Итак, британскому читателю предлагалось верить, что богатые русские принадлежат к секретной секте. Русские банкиры, особенно те из них, кто успешны и щедры, — кастраты; но об этом не знают даже их друзья. Эти идеи включали Россию в чудесный восточный мир, в котором и благодаря которому возможно все, и в первую очередь — удовлетворение автора и привлечение читателя[434].
В своей попытке найти культурную основу для формирующегося русского национализма, местные авторы приписывали своему народу не менее экзотические черты. В Дневнике писателя за 1873 Достоевский писал знаменитое:
Я думаю, самая главная, самая коренная духовная потребность русского народа есть потребность страдания. […] Страданием своим русский народ как бы наслаждается […] Немцы — народ по преимуществу самодовольный и гордый собою. […] Пьяный немец несомненно счастливый человек и никогда не плачет. […] Русский пьяница любит пить с горя и плакать. […] Что в микроскопическом примере, то и в крупном. […] Повторяю: можно очень много знать бессознательно[435].
Главным примером было стихотворение Некрасова Влас, герой очень грешит, но раскаивается, перерождается и становится святым странником. Почти полвека спустя примерно то же, только с еще меньшей иронией, утверждал Блок: «Грешить бысстыдно, беспробудно […] Три раза преклониться долу […] Да, и такой, моя Россия, Ты всех краев дороже мне»[436].
Если другие народы стремятся к максимизации счастья, то русский народ стремится к максимизации страдания. Таким радикальным способом можно отменить или, точнее, объявить неприменимыми к своему народу все принципы западной политэкономии и юриспруденции. Если народ «бессознательно» — здесь это цитата из Достоевского — любит страдать, ему незачем уменьшать количество страданий; ведь тогда жизнь станет такой же, как у самодовольных немцев. Толстой отозвался на это насмешливой фразой Холстомера: «мне не в новости страдать для удовольствия других. Я даже стал уже находить какое-то лошадиное удовольствие в этом»[437].

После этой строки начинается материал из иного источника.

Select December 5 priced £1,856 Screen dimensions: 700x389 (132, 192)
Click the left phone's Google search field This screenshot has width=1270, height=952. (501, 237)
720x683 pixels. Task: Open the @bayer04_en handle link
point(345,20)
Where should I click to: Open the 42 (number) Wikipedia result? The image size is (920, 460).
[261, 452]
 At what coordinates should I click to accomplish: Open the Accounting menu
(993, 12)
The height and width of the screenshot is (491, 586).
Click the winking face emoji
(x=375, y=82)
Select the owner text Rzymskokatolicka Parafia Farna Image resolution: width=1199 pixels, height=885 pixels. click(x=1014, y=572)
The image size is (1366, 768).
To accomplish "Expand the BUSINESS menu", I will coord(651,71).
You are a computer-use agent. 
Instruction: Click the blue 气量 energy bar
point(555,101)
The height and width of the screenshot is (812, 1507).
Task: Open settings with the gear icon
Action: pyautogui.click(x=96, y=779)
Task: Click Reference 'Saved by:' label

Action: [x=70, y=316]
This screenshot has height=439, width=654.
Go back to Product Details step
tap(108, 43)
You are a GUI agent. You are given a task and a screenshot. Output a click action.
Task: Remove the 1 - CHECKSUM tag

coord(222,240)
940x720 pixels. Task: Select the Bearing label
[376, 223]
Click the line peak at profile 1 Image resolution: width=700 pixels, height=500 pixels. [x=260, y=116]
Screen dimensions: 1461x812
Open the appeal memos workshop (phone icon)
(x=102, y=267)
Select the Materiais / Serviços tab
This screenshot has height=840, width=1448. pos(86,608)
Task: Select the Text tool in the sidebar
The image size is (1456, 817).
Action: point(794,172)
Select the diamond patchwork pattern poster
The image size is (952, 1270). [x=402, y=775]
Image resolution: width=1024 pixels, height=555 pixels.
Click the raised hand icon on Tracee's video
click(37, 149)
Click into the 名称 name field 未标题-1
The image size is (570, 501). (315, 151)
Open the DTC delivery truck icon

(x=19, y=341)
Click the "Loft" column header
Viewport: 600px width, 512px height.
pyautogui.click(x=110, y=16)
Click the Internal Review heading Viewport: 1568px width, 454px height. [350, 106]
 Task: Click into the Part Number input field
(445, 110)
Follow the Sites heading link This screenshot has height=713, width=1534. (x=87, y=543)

Так психологическому субъекту, будь то народ или лошадь, придается особый орган, трансформирующий страдание в наслаждение. Так утверждается особое значение ‘психологии’, а соответственно и значение ее знатоков. Лидия Гинзбург, умевшая ощущать историческую необычность психологической прозы как культурного явления, объясняла: психология начинается не с внимания к душевной жизни, а с ощущения ее парадоксальности.
В самом деле, у Карамзина хотя бы […] переживание шло по прямой линии, то есть когда герой собирался жениться на любимой девушке, он радовался, когда умирали его близкие, он плакал и т. д. Когда же все стало происходить наоборот, тогда и началась психология[438].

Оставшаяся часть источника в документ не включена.